Task description: Please edit the items from the line with "Select the low_leg.l" to the line with "(x=1116, y=237)" so that "breadcrumb" becomes "link", keeping everything else unchanged.
=== Given entries ===
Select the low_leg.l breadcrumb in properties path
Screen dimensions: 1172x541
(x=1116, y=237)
===
=== Given entries ===
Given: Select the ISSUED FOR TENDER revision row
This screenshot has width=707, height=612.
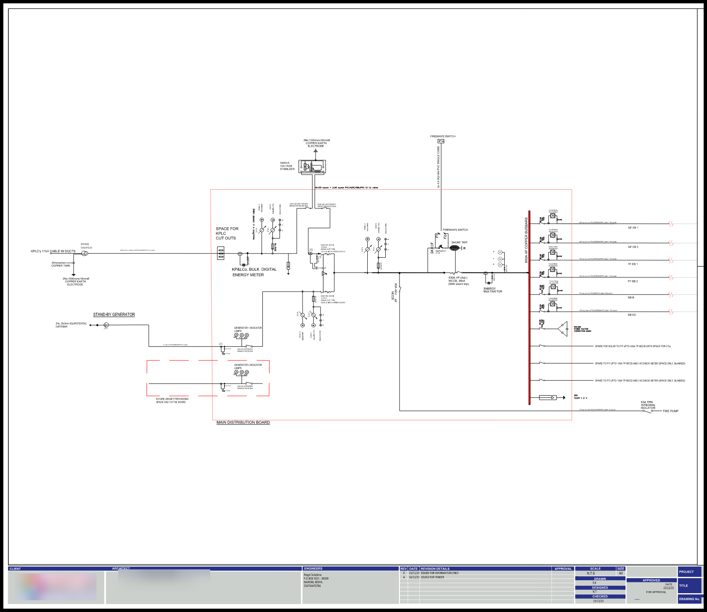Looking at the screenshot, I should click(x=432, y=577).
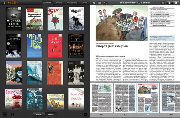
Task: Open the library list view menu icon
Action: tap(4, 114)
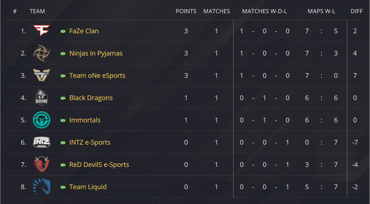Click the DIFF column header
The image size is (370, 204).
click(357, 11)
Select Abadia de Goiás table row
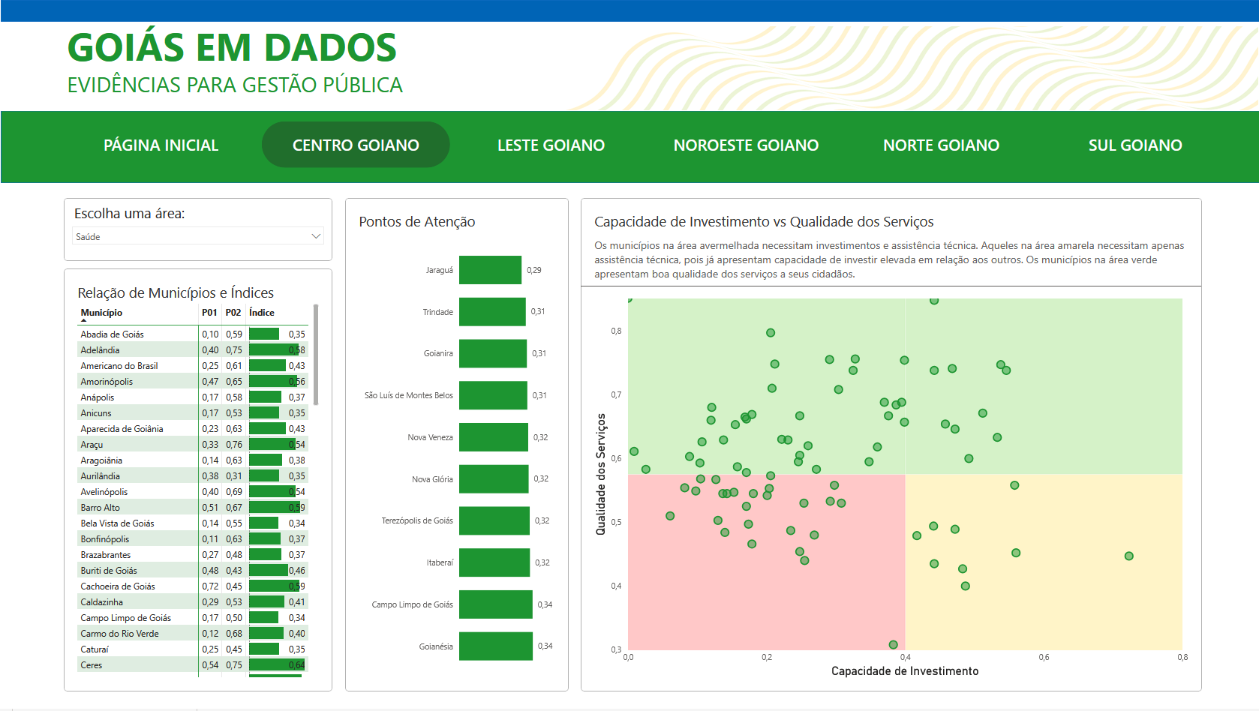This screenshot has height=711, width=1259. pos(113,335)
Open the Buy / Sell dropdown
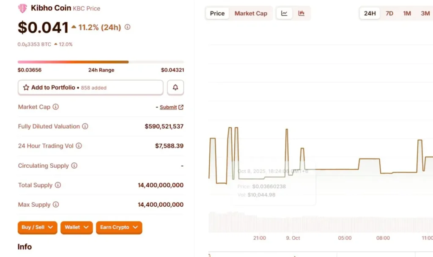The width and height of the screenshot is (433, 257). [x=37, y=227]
===
Correct answer:
Select the low_leg.l link in properties path
Screen dimensions: 1172x541
(x=1116, y=237)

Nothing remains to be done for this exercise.